Tim mentioned in today's meeting we can use this Phab template as inspiration:
https://phabricator.wikimedia.org/maniphest/task/edit/form/46/.

Krinkle renamed this task from RFC Process: 2019 amendments to RFC: 2019 Process: amendments.Feb 19 2020, 9:52 PM
Krinkle renamed this task from RFC: 2019 Process: amendments to RFC: 2019 Process amendments.
Krinkle claimed this task.

Tim mentioned in today's meeting we can use this Phab template as inspiration:
https://phabricator.wikimedia.org/maniphest/task/edit/form/46/.

A quick way to prototype pre-filled task templates is to use https://tools.wmflabs.org/phabulous/ to construct a custom URL. Fancy forms like the one linked require custom code work from @mmodell as far as I know.

This incremental change is on Last Call until March 28th (notes).

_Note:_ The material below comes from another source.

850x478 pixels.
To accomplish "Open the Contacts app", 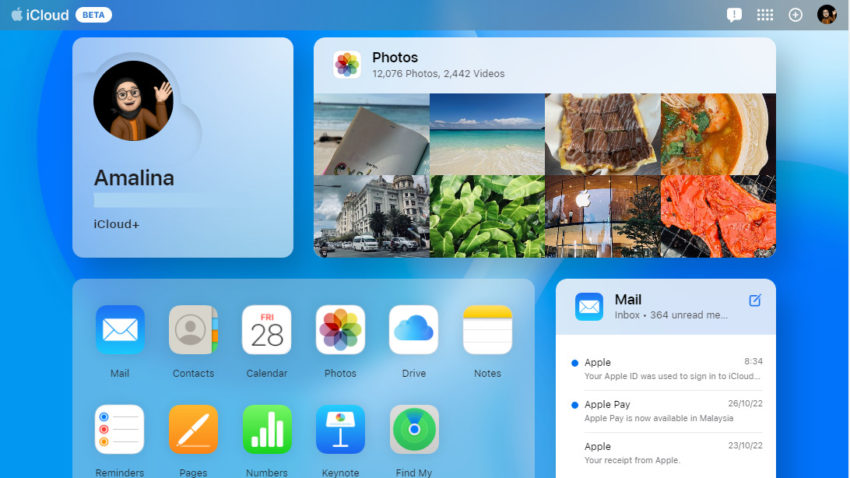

In the past week I have reached out to a number of people, including those involved in the conversations that informed the current draft. I've heard back from most and so far it's been positive or neutral toward the specific draft we have on Last Call. I did receive a number of other considerations for what we can do more, and I'll definitely take that into the next iteration later this year.

@Krinkle / @daniel / @Milimetric: Thank you for proposing and/or hosting this session. This open task only has the archived project tag Wikimedia-Technical-Conference-2019.
If there is nothing more to do in this very task, please change the task status to resolved via the Add Action...Change Status dropdown.
If there is more to do, then please either add appropriate non-archived project tags to this task (via the Add Action...Change Project Tags dropdown), or make sure that appropriate follow up tasks have been created and resolve this very task. Thank you for helping clean up!

Oops, sorry. There are already sufficient tags on this task. Please ignore my previous comment!

This incremental change is on Last Call until March 28th (notes).

In the past week I have reached out to a number of people, including those involved in the conversations that informed the current draft. I've heard back from most and so far it's been positive or neutral toward the specific draft we have on Last Call. I did receive a number of other considerations for what we can do more, and I'll definitely take that into the next iteration later this year.

Can this be closed as resolved?

This hasn't been formally approved by TechCom, yet.